O governo brasileiro poderia economizar um montante expressivo na compra de medicamentos para a aids. A avaliação é do Grupo de Trabalho sobre Propriedade Intelectual (GTPI), que reúne 13 entidades e há dez anos acompanha o tema. O aumento de custos de medicamentos protegidos por patentes é um problema para o financiamento de ações de combate a aids, argumenta o grupo, que defende medidas como o licenciamento compulsório.
De acordo com o GTPI, os gastos com antirretrovirais tem crescido ano a ano. Além do aumento de pessoas em tratamento, que hoje são 313 mil, pacientes com resistência ao vírus exigem tratamento mais caro. Com ampliação da oferta de medicamentos em 2014 pelo Ministério da Saúde, que é vista com restrições, a avaliação é que os custos pressionarão as ações de combate a aids e o próprio orçamento da saúde, que ficará restrito para outras ações, como a prevenção.
Segundo o GTPI, cerca de 66% do orçamento anual para combater a aids, de R$ 1,1 bilhão em 2013, foram investidos em medicamentos. Para 2014, o orçamento previsto é R$ 1,3 bilhão. Para baixar os custos, o grupo sugere a emissão de licença compulsória, por meio da qual o governo, amparado na legislação brasileira e internacional, pode comprar medicamentos genéricos, pagando royalties ao laboratório detentor da patente. A medida foi adotada em 2007 para o efavirenz, o que representou a economia de R$ 200 milhões. O comprimido de U$ 2,8 passou a custar U$ 0,53.
?Todos os antirretrovirais que são patenteados poderiam ter licença compulsória emitida. Hoje o coquetel tem 20 medicamentos, sendo dez internacionais que ficariam mais baratos com uso desse mecanismo?, disse a coordenadora do Grupo de Trabalho sobre Produção Intelectual, Marcela Vieira. Para ela, o governo deveria buscar economizar com os remédios patenteados para poder continuar investindo em melhorias no atendimento à população.

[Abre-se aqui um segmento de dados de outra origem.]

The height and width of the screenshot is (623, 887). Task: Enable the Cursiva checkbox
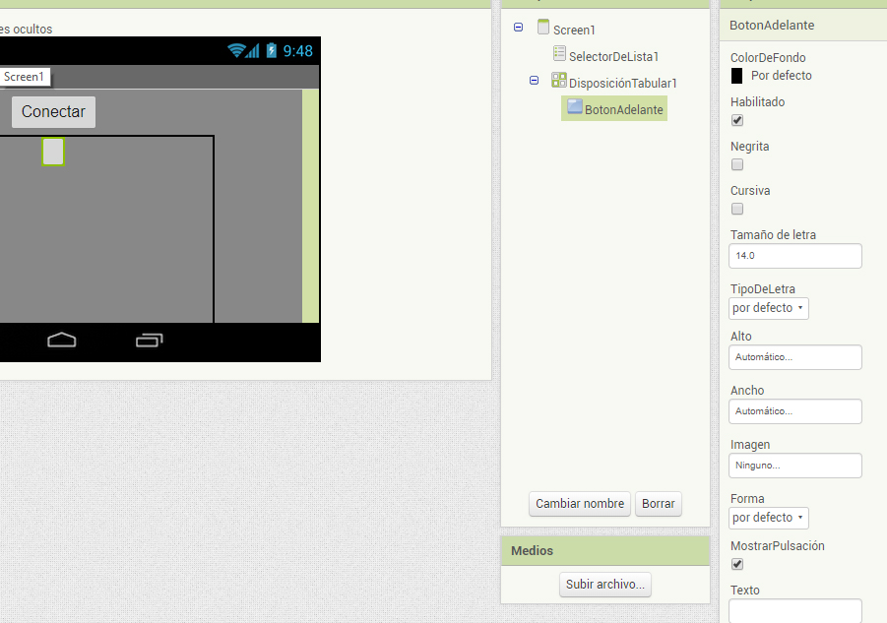(x=737, y=209)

No entanto, o governo brasileiro tem optado por parcerias com os laboratórios e depois do efavirenz o licenciamento compulsório não foi mais adotado. Um exemplo é o acordo firmado pelo ministério com a farmacêutica americana Bristol para produção no Brasil do atazanavir, que será produzido, mas em um processo de transferência de tecnologia que se estenderá até 2015.

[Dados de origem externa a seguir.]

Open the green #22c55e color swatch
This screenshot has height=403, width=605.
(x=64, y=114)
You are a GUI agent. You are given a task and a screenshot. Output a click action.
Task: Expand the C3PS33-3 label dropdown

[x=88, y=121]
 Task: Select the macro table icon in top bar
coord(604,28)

?Existe uma pressão política dos países onde estão sediadas as grandes farmacêuticas para que os países em desenvolvimento não usem essas medidas, inclusive com ameaças de retaliação comercial?, criticou Marcela. Os países desenvolvidos querem ainda nenhum tipo de flexibilização de patentes, acrescentou. ?É muito mais [uma decisão] política do que técnica?.
Distribuição
O GTPI divulgou ainda um comunicado sugerindo que o sucesso do programa brasileiro pode estar em risco. O documento questiona a realização de teste rápido para HIV em grandes eventos, que pode acabar constrangendo os pacientes na frente de pessoas conhecidas, caso o resultado dê positivo, e a disponibilização do teste, a baixo custo, em farmácias, a partir de 2014. Para o GTPI, o aconselhamento pré e pós-testagem são fundamentais para pacientes com HIV positivo que podem ter uma reação inesperada ou se afastar do tratamento.

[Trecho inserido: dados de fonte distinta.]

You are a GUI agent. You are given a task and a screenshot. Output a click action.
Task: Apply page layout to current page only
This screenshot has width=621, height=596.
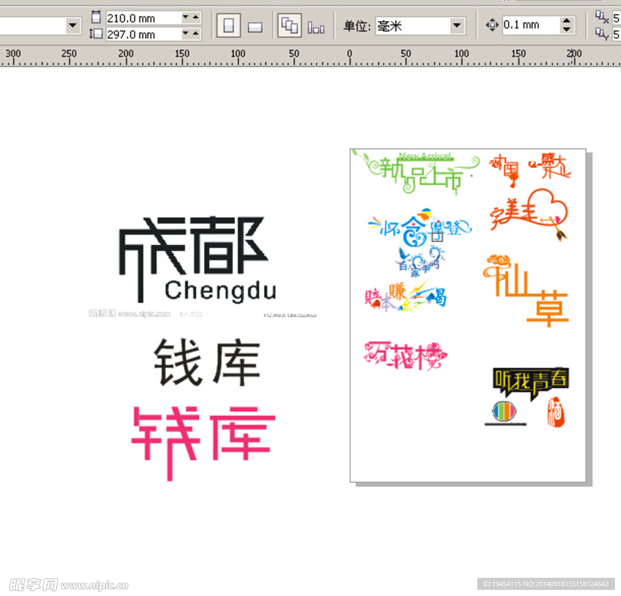[316, 27]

Outra preocupação é com a oferta de medicamento para pessoas diagnosticadas com HIV que não desenvolveram sintomas da aids. Embora a antecipação do tratamento possa salvar vidas, pois pacientes morrem no primeiro ano após o diagnóstico, o GTPI alerta que o tratamento deve ser focado na melhoria da qualidade de vida do paciente e não na prevenção da transmissão.
?O tratamento traz vantagens como o aumento da expectativa de vida, mas também efeitos colaterais?, disse a coordenadora do GTPI, Marcela Vieira. Entre as desvantagens cita a lipodistrofia, que é a distribuição irregular de gordura pelo corpo, a perda da visão e doenças crônicas como o câncer. ?Parece uma decisão trivial, mas o tratamento para HIV tem que ser uma decisão pessoal. O portador de HIV não pode ser induzido ao uso do medicamento para prevenir a transmissão?.
Na avaliação do grupo de trabalho, o ministério também retrocede no combate ao preconceito e ao estigma. Um exemplo foi a retirada do ar em maio deste ano de campanhas educativas voltadas para o público onde a epidemia mais avança: meninos gays e meninas entre 14 e 19 anos. A campanha tratava da homofobia, do uso de preservativos e da gravidez na adolescência.